Final Diagnosis -- 3-MethylCrotonyl-CoA Carboxylase ( 3-MCC) Deficiency



3-MCC deficiency is one of the defects that effect degradation pathway of Leucine. This disorder follows an autosomal recessive inheritance pattern. In situations in which there is increase in the cellular energy requirements (e.g. in infections) especially if accompanied by reduced glucose intake, the body tries to generate energy from proteins (amino acids) and fat. Amino acids including Leucine degradation produce energy in the form of ketones bodies. In patients with 3-MCC is deficiency Leucine degradation results in accumulation of a 3-methylcrotonyl-CoA. The accumulated substrate produces metabolic acidosis, 3-hydroxyisovaleric acid, and 3-methylcrotonylglycine.
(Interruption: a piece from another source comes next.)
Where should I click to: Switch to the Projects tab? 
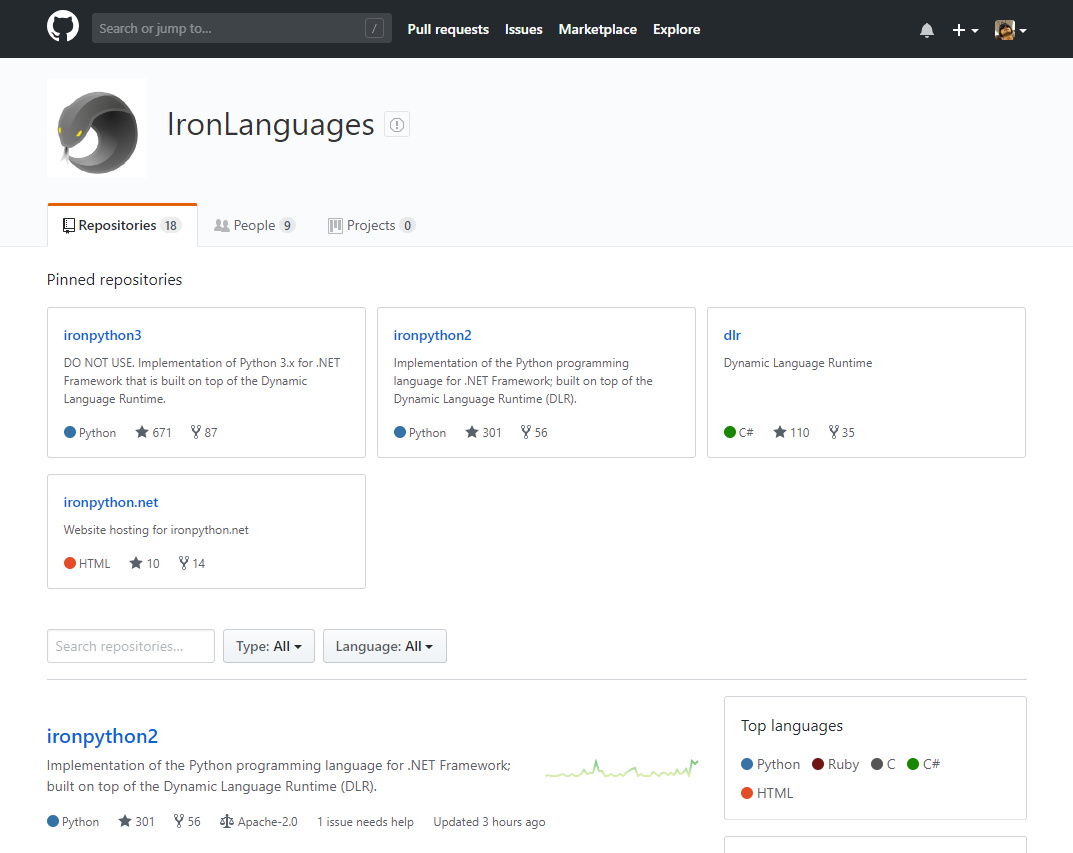coord(371,226)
The clinical presentation is quite variable. It varies from relatively asymptomatic to sever manifestations including vomiting, lethargy, apnea, hypotonia, or hyperreflexia and seizures. The age of onset of symptoms is usually during the first several years of life, but later onset has been reported. Symptoms often have onset with an infection, illness, or prolonged fasting. Other patients may present with failure to thrive beginning in the neonatal period or developmental delay.
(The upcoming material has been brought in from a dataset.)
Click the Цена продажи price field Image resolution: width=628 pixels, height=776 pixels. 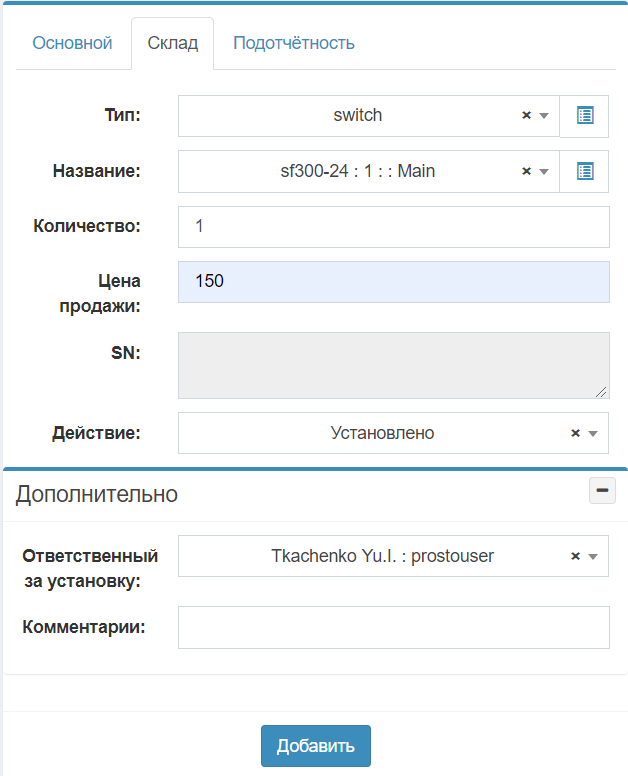point(393,282)
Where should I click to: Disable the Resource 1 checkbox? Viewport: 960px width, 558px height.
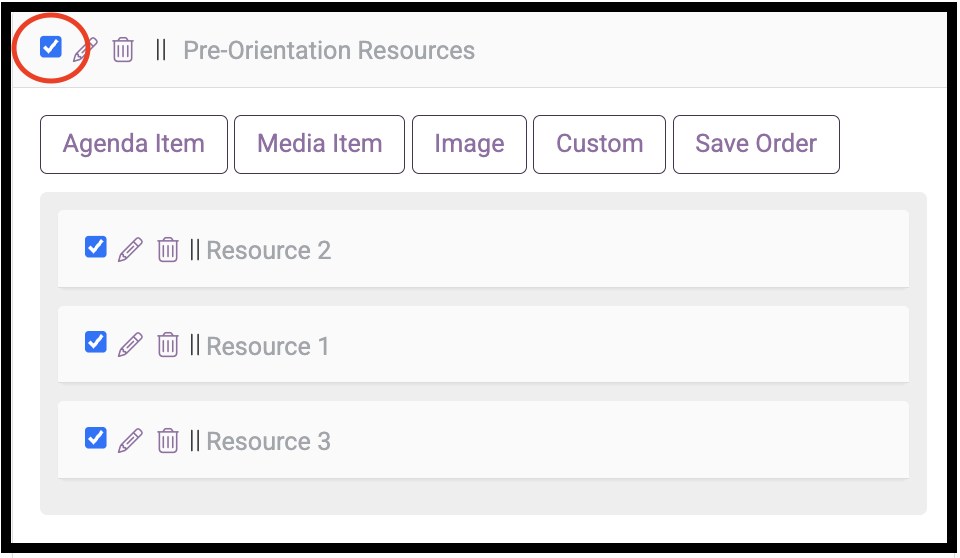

The development of expanded newborn screening (NBS) has shed considerable new insight into this disorder. Recent evidence suggests that, behind medium chain acyl CoA dehydrogenase deficiency and phenylketonuria, isolated 3-MCC deficiency may be the most common of the inherited organic/amino-acidurias. Patients detected by NBS screening of blood spots have uniformly shown an absence of symptomatology. Newborn Screening using tandem mass spectrometry reveals an elevation of C5-hydroxy acylcarnitine from the dried blood spot of an affected patient. The diagnosis of 3-MCC deficiency then requires further testing. Urine organic acid analysis shows elevation of 3-hydroxyisovaleric acid and 3-methylcrotonylglycine. An important differential diagnosis is multiple carboxylase deficiency. The diagnosis is established by acylcarnitine profile using tandem mass spectrometry following carnitine supplementation. In cases with 3-MCC, 3-hydroxyisovalerylcarnitine is usually elevated. If C3 acylcarnitine is elevated, the disorder is most likely multiple carboxylase deficiency. To further confirm isolated 3-MCC deficiency, the enzyme activity should be assayed in fibroblasts or leukocytes, along with at least one other carboxylase having normal enzyme activity. Many neonates testing positive on blood acylcarnitine profiling have been later shown to have an affected mother, and the elevations associate with elevations in maternal circulation

During the episodes patients may have profound hypoglycemia, mild metabolic acidosis, hyperammonemia, elevated liver transaminases. Plasma free carnitine levels may be very low

Treatment of 3-MCC deficiency involves reducing dietary Leucine intake using a special Leucine-depleted formula or a protein restricted diet. With the onset of illness special care including IV glucose and the correction of acidosis might be needed. Carnitine and glycine supplementation have proven beneficial.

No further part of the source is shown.